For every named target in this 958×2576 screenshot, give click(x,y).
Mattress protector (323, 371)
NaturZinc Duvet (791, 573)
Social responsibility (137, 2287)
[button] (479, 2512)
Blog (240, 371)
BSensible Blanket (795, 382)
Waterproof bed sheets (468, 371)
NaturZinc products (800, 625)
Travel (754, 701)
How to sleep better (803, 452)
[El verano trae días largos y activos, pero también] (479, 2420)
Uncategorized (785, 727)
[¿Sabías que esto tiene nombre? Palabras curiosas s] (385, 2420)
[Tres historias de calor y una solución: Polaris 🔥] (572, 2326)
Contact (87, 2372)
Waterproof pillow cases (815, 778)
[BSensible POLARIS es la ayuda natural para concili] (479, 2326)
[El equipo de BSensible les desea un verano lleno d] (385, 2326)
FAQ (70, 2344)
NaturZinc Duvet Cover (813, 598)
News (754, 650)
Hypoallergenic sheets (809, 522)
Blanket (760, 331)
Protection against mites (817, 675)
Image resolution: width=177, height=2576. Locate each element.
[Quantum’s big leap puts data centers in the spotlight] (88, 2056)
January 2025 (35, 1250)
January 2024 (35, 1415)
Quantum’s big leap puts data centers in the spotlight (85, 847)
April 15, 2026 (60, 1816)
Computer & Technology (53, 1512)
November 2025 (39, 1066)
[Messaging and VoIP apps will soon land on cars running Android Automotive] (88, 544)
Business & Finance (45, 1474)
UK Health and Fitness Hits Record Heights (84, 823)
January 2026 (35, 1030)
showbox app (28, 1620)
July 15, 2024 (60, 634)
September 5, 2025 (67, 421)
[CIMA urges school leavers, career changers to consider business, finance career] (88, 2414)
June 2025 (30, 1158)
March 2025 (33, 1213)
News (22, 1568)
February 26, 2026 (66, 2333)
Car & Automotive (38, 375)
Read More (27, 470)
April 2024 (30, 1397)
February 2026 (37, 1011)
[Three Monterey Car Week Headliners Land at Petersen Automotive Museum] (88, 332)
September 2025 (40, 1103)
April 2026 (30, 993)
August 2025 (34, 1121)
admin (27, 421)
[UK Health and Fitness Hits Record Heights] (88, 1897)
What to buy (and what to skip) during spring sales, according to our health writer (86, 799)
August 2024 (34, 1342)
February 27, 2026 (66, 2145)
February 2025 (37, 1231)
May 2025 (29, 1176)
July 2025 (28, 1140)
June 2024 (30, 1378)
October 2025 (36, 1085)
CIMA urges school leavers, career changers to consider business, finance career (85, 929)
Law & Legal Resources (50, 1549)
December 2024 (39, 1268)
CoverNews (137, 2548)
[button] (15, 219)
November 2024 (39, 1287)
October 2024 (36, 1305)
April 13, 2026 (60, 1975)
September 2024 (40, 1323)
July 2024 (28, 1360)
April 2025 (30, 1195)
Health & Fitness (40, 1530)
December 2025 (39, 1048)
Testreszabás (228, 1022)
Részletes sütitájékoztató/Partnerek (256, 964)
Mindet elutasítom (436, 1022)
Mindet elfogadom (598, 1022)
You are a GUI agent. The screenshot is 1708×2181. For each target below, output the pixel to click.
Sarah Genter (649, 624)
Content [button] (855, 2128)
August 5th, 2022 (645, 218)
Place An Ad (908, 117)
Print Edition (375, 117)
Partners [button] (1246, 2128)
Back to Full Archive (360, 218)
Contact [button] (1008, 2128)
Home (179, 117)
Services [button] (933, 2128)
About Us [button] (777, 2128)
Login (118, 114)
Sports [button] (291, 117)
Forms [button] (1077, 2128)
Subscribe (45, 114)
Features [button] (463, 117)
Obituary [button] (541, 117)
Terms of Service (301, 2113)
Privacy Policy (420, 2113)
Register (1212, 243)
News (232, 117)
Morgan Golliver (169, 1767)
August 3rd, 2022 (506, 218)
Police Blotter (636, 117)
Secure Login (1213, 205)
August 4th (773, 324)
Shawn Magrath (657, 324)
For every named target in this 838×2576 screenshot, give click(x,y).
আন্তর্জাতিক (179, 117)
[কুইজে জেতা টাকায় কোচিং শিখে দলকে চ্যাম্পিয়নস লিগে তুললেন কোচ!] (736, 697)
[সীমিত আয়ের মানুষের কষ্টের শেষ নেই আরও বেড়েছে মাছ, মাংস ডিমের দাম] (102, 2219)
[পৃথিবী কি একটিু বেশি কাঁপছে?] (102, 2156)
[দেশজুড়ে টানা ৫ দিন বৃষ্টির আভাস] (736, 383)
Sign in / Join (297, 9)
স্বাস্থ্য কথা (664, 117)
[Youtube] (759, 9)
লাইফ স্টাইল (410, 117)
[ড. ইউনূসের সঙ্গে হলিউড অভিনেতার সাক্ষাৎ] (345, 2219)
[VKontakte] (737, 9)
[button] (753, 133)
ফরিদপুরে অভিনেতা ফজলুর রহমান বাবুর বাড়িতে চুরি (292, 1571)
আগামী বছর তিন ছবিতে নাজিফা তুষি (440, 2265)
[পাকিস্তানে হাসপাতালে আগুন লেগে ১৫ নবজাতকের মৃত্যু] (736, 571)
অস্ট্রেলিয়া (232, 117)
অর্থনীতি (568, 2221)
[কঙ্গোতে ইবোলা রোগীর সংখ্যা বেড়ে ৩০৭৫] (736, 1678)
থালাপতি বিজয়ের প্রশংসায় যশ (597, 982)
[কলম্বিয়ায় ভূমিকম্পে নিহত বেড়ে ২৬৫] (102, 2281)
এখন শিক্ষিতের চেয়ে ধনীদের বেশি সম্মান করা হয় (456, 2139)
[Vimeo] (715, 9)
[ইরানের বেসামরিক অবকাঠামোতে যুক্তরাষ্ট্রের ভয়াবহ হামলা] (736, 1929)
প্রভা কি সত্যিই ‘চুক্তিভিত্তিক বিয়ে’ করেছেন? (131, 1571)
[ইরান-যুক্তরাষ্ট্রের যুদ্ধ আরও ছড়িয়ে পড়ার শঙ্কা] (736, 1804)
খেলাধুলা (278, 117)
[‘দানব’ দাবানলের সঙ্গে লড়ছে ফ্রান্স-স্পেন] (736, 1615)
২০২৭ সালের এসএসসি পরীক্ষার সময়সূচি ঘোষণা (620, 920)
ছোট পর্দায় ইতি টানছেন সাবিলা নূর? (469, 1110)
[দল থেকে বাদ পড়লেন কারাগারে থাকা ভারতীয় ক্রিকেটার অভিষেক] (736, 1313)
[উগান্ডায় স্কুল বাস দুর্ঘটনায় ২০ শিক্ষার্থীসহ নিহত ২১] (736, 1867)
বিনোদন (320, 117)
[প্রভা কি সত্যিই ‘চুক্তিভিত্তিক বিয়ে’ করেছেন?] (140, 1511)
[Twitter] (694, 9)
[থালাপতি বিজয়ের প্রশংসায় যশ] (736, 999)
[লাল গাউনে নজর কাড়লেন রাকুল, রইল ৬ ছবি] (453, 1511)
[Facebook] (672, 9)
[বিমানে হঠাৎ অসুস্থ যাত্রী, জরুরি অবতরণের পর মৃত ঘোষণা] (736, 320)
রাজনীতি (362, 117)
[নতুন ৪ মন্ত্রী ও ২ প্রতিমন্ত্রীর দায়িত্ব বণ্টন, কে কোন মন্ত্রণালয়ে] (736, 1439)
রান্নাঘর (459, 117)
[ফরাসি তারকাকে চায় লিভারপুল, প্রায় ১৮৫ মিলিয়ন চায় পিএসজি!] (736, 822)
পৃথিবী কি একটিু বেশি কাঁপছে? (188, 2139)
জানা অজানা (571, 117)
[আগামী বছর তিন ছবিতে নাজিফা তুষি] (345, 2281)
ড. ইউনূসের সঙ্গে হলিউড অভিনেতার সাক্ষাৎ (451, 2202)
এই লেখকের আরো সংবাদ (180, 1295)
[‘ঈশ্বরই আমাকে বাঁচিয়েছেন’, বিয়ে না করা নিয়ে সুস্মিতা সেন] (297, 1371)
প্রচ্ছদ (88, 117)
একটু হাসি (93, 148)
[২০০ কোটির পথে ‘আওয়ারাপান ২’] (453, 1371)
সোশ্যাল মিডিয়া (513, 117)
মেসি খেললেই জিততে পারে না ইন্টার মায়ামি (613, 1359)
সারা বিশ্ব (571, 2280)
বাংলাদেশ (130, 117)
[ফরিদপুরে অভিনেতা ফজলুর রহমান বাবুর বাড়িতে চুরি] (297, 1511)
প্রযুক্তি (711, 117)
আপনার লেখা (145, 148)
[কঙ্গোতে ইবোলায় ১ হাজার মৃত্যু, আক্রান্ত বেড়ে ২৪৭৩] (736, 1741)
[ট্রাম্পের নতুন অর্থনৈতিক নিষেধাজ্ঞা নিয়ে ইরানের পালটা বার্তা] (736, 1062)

※

• _PROBLEM DESCRIPTION_
Would you please copy exactly the part of the entries above that begins at the line containing "December 2025 (39, 1048)" and ends at the line containing "Place An Ad (908, 117)", both lines included?

• _THE COMPLETED TASK_
December 2025 (39, 1048)
Testreszabás (228, 1022)
Részletes sütitájékoztató/Partnerek (256, 964)
Mindet elutasítom (436, 1022)
Mindet elfogadom (598, 1022)
You are a GUI agent. The screenshot is 1708×2181. For each target below, output the pixel to click.
Sarah Genter (649, 624)
Content [button] (855, 2128)
August 5th, 2022 (645, 218)
Place An Ad (908, 117)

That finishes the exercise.